If you publish ebooks and other documents or hope to publish some soon, you definitely need to be aware of EPUB 3.

“EPUB is a format for representing documents in electronic form,” the two authors of EPUB 3 Best Practices point out. “Ebook, on the other hand, is just an abstract term used to encompass any electronic representation of a book, including formats such as PDF, HTML, ASCII text, Word, and a host of others, in addition to EPUB.”

They add: “EPUB is designed to be a general-purpose document format, and it can be used to represent many kinds of publications other than books: from magazines to newspapers to journals, and on through office documents and policies and beyond.”

This 345-page, 11-chapter book is not a digital publishing how-to guide that you can zip through in a weekend. Indeed, its contents are, by nature, a bit dense. But Garrish and Gylling do a fine job of explaining and illustrating each key aspect of EPUB. And their book contains essential information that you will need to know — or at least be aware of — if you intend to be a serious publisher of online publications.

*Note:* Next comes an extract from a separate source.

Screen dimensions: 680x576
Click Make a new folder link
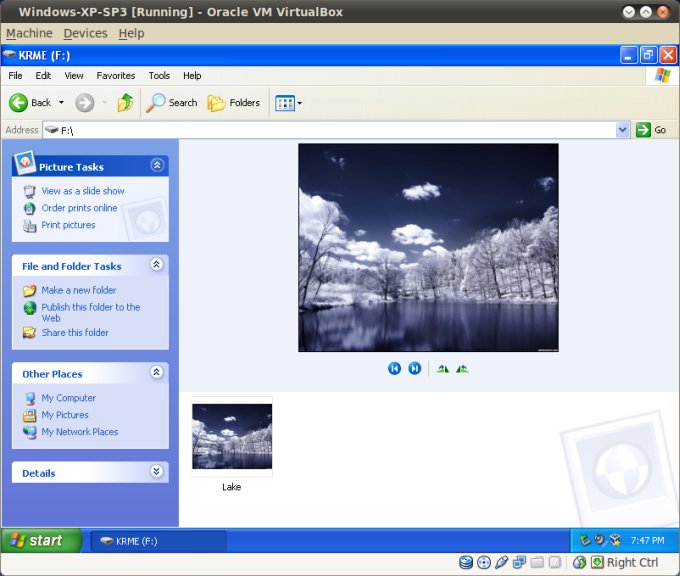pos(78,290)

You can, after all, hire the services of an EPUB consultant to help you with the technical details. Yet, it can be very beneficial to have a good sense of what you will be paying to have done.

Likewise, you should consider this book if you are thinking of becoming an EPUB consultant. The two authors are EPUB experts;  Gylling, in fact, led the development of the EPUB 3 specification.

“On a practical level,” they note, “EPUB defines both the format for your content and how reading systems go about discovering it and rendering it to readers….” And: “One of the most common misconceptions about EPUB is that its a ‘flavor’ of XML. (‘Should I use EPUB or DocBook?’ or, even worse, ‘Should I use EPUB or HTML5?’ Hint: EPUB (pretty much) = HTML5.)”

If you have little or no experience with EPUB, you may want to check out two ebooks–both free–before diving into EPUB 3 Best Practices. Those books are: What is EPUB 3?  and Accessible EPUB 3.